The Partnership’s oil and natural gas revenues are heavily weighted to oil, so any material change to market pricing for oil has a more significant impact to the Partnership’s operational performance. Oil prices declined through the first quarter of 2025 and continued into the second quarter, with oil prices closing at $57.13 per barrel on May 5, 2025 (the lowest level since the second quarter of 2021). Factors negatively impacting oil prices in 2025 include (i) confusion and uncertainty regarding U.S. trade policies and tariffs and the related concern of increased inflation; (ii) the decision by OPEC to increase its production quotas in May 2025; and (iii) global economic growth projections and the impact on global oil consumption.

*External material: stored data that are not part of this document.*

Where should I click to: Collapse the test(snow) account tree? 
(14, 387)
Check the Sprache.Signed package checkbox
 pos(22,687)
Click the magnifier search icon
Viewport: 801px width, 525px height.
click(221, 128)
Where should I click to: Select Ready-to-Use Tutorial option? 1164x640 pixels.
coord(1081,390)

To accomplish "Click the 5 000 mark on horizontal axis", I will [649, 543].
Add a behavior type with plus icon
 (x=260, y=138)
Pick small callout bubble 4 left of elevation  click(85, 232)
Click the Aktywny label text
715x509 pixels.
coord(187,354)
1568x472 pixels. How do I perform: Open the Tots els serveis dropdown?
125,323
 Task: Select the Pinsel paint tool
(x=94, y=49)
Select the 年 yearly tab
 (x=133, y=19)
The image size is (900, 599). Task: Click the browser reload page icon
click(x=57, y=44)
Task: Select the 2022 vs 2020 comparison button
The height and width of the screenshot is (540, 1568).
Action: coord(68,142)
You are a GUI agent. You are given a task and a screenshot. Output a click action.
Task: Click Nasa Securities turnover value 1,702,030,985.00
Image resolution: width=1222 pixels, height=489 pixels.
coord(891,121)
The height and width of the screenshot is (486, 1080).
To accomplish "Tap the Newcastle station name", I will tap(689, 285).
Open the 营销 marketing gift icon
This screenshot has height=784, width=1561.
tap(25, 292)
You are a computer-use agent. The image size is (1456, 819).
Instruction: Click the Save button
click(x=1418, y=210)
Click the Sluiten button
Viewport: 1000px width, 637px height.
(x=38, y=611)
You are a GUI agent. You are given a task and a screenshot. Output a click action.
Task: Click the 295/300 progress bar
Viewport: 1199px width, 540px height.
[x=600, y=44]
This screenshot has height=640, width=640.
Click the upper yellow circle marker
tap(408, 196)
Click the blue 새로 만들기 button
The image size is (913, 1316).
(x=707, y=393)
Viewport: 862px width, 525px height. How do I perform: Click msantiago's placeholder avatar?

Significant reductions in commodity prices along with inflationary costs could impact the Partnership and its financial performance. Future growth is dependent on the Partnership’s ability to add reserves in excess of production. In addition to commodity price fluctuations, the Partnership faces the challenge of natural production volume declines. As reservoirs are depleted, oil and natural gas production from Partnership wells will decrease.
The following table lists average NYMEX prices for oil and natural gas for the three months ended March 31, 2025 and 2024.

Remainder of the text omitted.